• [STUDY QUESTIONS]:
A - In the correction thread, what percentage of people was the study said to show had recovered from PAIS?
B - List every action the author of the correction thread says they took or will take with their own tweets about the study.

Would like to note that I made a thread QTing a study that someone said showed 91% of people recovered from PAIS. The study did NOT say that, and I tweeted a misinformed thread that leaned into that incorrect reading. I deleted the tweets, but I will leave this tweet up with the thread I posted so people can see the mistake I made, as well as the original tweet that I QTed.
I appreciate people calling my attention to the mistake. I don't want my tweets up, because they were false and misleading about that study, but I would like people to be able to see the mistake I made, which is in the unrolled thread that I QT above.
The person who originally posted the study was suggesting that many recovery stories — with unproven pharmacological interventions *or* unproven mind-body interventions — are really due to high natural remission rates of PAIS (and long Covid) within the first year.
Lastly: This is on ME. It is irresponsible to QT an interpretation of a study and agree with it — much less write a whole thread about it — without actually reading the study to see what it says!!
All of that said, I encourage people to read the original thread. It's not really about the study, which does not say what I thought I did.
It's about how people tend to emphasize high rates of natural remission when they are trying to explain away a recovery story that is due to an intervention they dislike or disbelieve in. But they tend to emphasize low rates of natural remission in other contexts.
Not an excuse for the mistake I made. Just an important point to make nevertheless.

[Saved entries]
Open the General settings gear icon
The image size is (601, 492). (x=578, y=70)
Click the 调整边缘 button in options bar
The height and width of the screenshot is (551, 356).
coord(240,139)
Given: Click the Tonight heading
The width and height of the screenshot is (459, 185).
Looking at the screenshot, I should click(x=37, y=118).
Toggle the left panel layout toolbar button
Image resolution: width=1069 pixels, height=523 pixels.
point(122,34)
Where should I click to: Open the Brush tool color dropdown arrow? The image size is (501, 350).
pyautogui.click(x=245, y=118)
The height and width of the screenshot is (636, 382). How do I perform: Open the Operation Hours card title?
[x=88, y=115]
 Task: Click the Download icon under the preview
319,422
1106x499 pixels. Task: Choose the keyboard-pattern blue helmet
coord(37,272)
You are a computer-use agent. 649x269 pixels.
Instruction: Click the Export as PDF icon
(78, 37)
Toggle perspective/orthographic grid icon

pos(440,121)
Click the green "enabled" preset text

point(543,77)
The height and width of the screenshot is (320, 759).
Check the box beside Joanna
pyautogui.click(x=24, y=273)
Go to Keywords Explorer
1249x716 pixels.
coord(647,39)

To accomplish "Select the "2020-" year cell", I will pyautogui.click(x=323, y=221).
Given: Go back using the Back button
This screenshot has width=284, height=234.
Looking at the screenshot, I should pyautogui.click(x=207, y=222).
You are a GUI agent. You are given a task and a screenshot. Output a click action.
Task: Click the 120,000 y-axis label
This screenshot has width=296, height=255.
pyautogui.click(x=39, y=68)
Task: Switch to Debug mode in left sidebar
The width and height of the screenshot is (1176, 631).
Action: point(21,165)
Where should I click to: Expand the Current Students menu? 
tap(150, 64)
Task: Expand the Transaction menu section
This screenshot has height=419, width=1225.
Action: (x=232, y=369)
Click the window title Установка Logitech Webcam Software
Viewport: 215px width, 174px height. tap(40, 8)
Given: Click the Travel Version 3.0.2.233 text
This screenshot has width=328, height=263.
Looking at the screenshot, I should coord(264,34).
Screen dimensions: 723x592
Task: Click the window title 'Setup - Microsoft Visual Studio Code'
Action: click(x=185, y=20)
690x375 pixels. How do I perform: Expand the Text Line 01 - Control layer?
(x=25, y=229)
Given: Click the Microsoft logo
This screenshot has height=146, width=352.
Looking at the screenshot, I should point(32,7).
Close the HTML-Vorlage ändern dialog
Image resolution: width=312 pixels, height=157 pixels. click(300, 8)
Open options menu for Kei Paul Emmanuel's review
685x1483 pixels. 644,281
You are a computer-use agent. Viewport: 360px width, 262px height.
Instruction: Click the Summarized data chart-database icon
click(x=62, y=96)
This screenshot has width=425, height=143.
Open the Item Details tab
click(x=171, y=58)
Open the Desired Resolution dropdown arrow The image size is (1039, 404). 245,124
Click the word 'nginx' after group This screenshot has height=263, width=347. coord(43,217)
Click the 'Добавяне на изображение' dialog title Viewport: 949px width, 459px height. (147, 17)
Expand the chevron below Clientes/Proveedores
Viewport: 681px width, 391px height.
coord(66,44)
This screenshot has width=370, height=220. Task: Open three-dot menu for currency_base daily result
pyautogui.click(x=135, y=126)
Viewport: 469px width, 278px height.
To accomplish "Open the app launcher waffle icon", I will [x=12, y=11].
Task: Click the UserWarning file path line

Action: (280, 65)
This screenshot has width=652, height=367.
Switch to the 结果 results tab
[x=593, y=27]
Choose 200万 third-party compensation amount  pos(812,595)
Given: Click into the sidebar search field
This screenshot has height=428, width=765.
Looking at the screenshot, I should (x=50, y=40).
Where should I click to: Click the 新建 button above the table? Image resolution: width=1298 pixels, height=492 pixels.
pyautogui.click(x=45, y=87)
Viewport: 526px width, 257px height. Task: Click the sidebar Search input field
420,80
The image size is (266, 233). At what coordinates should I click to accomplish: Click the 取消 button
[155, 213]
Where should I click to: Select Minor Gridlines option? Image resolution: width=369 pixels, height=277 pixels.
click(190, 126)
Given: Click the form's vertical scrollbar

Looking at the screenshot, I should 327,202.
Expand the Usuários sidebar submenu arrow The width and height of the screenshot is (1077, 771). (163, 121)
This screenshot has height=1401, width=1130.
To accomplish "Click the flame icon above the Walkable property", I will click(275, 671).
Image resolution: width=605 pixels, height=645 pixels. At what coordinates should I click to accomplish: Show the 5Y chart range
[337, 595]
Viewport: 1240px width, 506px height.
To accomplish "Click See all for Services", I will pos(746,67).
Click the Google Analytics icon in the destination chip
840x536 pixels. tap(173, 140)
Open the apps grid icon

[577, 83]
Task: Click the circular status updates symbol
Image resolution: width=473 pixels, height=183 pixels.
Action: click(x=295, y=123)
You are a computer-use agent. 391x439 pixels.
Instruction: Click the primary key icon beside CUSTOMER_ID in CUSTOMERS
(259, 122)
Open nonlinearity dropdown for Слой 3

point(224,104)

• [TASK RESPONSES]:
A - 91%

B -
- Made a thread QTing the study
- Deleted the tweets
- Will leave this tweet up, with the thread they posted and the original tweet they QTed